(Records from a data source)
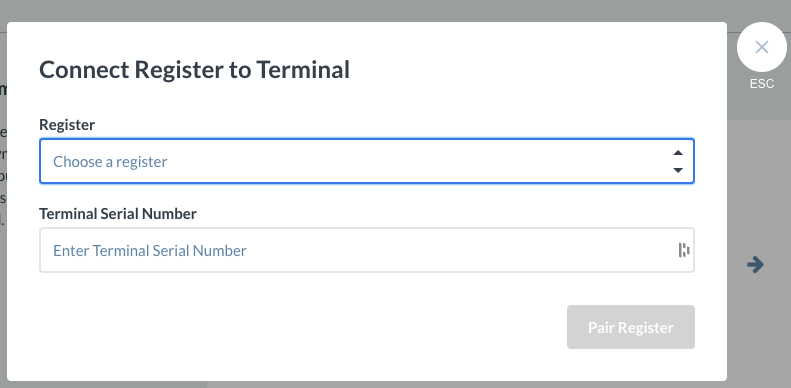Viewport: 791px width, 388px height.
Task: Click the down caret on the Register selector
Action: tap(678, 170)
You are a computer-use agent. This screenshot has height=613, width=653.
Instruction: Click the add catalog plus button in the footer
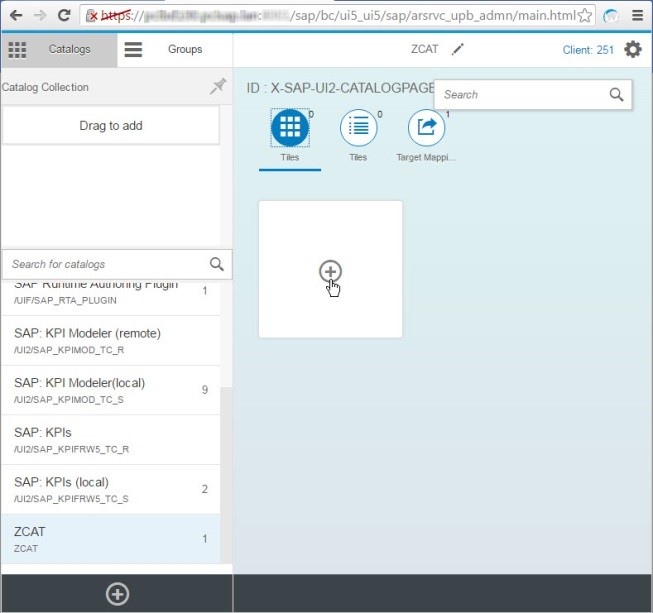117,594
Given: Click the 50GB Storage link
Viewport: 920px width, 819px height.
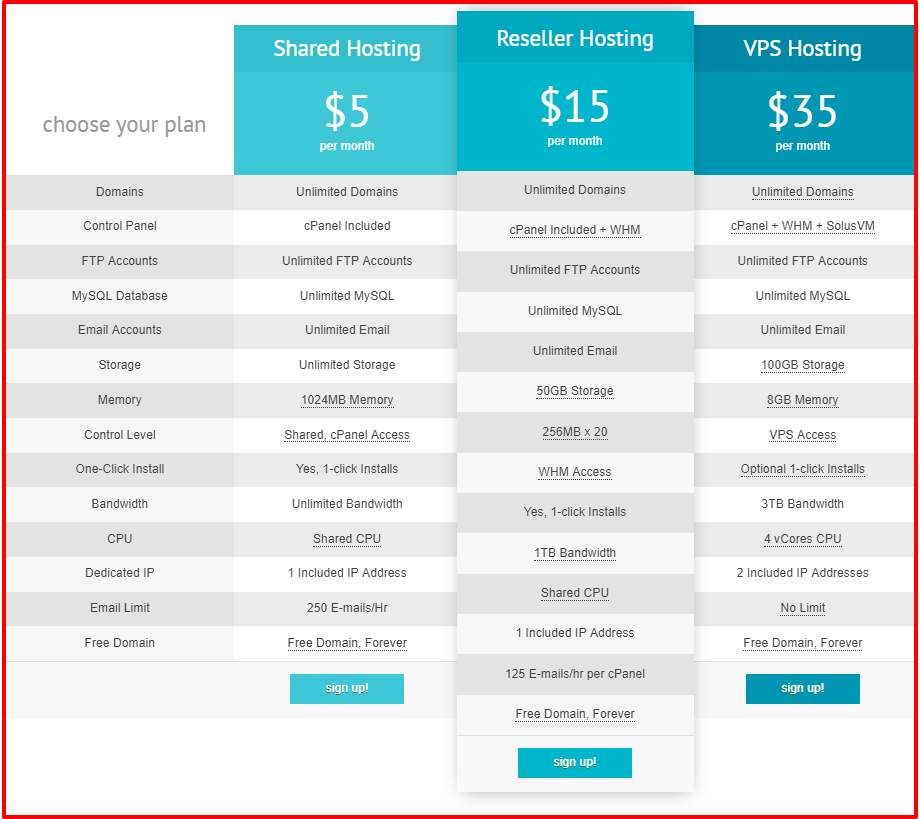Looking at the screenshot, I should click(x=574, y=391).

Your task
Leaving the pictures out, copy exactly the lines from the line that contains "Given: Click the 50GB Storage link" to the last line of the data, both ends included.

Completed task
Given: Click the 50GB Storage link
Viewport: 920px width, 819px height.
Looking at the screenshot, I should click(x=574, y=391).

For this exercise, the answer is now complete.